I also wanted a sink & fridge handy so I could get milk chilled & filtered into containers quickly and clean up easily. This area has also been a very nice place for butchering chickens. With the floor drain, I can just hose the entire floor down so it’s nice and clean for milking. One wall holds a hose boom, shampoo sprayer & groomer for cleaning dirty udders…and giving cow-baths. The broom hangs ready in a handy spot.
Some cows keep their udder fairly clean, but some seem to have a bad habit of lying down in unfortunate places. And if you’re milking a cow, you really want her udder to be clean. A dirty udder also increases the risk of mastitis. One way to help keep your cow’s udder clean is to remove the hair from the udder. This is especially necessary with some Dexters who have quite long hair around their teats. You can do this with a small clippers or an udder singer. I just use my little horse clippers and it doesn’t take very long.
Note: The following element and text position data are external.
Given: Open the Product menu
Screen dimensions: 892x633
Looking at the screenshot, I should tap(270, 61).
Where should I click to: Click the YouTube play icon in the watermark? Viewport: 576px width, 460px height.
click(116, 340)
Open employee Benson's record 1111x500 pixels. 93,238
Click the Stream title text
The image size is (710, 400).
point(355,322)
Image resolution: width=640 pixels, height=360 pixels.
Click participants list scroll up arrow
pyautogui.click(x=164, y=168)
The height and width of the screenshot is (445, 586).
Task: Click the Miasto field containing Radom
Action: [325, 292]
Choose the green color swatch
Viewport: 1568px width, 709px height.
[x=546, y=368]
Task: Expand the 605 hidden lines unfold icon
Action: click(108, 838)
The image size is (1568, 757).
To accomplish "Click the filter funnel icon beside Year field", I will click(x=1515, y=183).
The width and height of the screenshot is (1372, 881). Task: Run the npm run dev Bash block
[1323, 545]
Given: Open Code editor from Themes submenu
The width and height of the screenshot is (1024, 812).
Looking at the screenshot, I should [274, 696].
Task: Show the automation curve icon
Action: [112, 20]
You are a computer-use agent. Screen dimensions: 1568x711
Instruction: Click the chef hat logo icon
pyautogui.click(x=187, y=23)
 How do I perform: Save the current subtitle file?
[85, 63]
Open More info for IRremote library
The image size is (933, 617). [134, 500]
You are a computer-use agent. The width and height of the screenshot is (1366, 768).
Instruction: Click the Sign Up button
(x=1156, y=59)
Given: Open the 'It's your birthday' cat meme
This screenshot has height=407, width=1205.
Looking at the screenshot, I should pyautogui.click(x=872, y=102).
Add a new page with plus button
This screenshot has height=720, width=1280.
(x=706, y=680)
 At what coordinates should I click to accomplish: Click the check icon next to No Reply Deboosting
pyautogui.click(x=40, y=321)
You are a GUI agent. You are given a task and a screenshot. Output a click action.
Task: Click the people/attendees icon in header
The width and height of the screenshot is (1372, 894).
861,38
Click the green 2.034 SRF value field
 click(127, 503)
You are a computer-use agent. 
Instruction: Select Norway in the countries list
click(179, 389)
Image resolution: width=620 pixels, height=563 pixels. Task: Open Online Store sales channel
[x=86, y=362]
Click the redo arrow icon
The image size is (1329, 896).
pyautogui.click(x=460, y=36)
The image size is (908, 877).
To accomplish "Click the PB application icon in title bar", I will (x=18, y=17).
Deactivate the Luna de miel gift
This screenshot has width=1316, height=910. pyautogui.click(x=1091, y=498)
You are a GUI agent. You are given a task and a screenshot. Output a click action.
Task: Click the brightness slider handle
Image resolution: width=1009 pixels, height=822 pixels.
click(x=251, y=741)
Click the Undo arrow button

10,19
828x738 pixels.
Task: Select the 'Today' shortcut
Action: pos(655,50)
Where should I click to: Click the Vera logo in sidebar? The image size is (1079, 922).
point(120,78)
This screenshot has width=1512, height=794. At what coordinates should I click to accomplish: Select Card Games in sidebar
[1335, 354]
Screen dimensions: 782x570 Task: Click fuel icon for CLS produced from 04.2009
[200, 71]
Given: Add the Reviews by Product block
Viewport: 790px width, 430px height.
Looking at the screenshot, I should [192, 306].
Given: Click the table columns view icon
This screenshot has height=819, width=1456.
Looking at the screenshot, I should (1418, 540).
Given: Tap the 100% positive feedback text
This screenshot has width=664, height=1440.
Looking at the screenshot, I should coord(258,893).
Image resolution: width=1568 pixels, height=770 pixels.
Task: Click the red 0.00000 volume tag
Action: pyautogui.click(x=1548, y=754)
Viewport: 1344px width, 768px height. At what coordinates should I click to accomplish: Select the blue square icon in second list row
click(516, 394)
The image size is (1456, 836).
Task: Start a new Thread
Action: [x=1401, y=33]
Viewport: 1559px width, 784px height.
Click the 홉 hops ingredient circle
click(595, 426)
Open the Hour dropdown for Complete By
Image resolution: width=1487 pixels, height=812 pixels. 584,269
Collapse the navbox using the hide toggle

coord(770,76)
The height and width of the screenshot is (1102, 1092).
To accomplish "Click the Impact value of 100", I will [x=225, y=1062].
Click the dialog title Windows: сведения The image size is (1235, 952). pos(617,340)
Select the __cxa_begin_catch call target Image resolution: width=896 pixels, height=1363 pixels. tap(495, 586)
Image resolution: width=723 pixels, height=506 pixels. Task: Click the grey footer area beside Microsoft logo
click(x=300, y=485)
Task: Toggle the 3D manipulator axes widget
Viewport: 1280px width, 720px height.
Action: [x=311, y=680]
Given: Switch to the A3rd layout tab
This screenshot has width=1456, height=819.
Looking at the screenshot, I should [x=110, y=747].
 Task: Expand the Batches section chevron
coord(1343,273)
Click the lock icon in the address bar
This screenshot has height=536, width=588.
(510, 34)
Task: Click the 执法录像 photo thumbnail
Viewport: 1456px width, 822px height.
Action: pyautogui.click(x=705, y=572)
It’s best done when her udder is full so the skin is fairly taut, but you still need to be careful to not nick her.
Now we need the cow in the parlor. Mine know that when they come in the parlor, they will be fed. This is about the only place they get processed feed, and it’s a treat they love, so they gladly go right in the stanchion & allow me to fasten the chain around their necks. I make sure there’s also enough hay in the trough to keep them contentedly munching if they finish the feed too soon. First, I’ll brush loose dirt & hair off the cow & her udder and wash off manure if necessary, then dry the udder with a clean towel. Finally, it’s important to clean the teats with disinfectant teat wipes, and your hands, too, if you’ll be hand-milking.
My Surge “belly-milker” hangs on a surcingle, right under the cow’s belly and is easy to use & clean. If you’ll be hand-milking into a pail, flip the handle to the side toward the cow’s front legs. I did have a cow get a hind toe caught on the pail handle (on the back leg side of the bucket) when she stepped front with her hind foot, and I barely managed to rescue the milk & pail from disaster.
Because I’m turning the cow out to be with her calf during the day, I don’t use a teat dip after milking. I also don’t milk her dry, so the hungry, little bugger will still have at least a little breakfast. When I’m done milking, the milker gets put straight into the fridge to start chilling while I tend to some other chores. Then the milk is poured through the filter into my “milk jug”.
After that, it’s time to thoroughly wash & disinfect all the equipment. I use ordinary dish soap to wash, then a bleach-water soak to kill any germs.
The Surge has it’s own special wall hangers, and a wall cabinet next to the sink serves as a clean spot to store other washed milking utensils. It’s also home to the box of filters & other items that I don’t want getting dirty.
After the long wait, “Chuck” is glad to get some breakfast!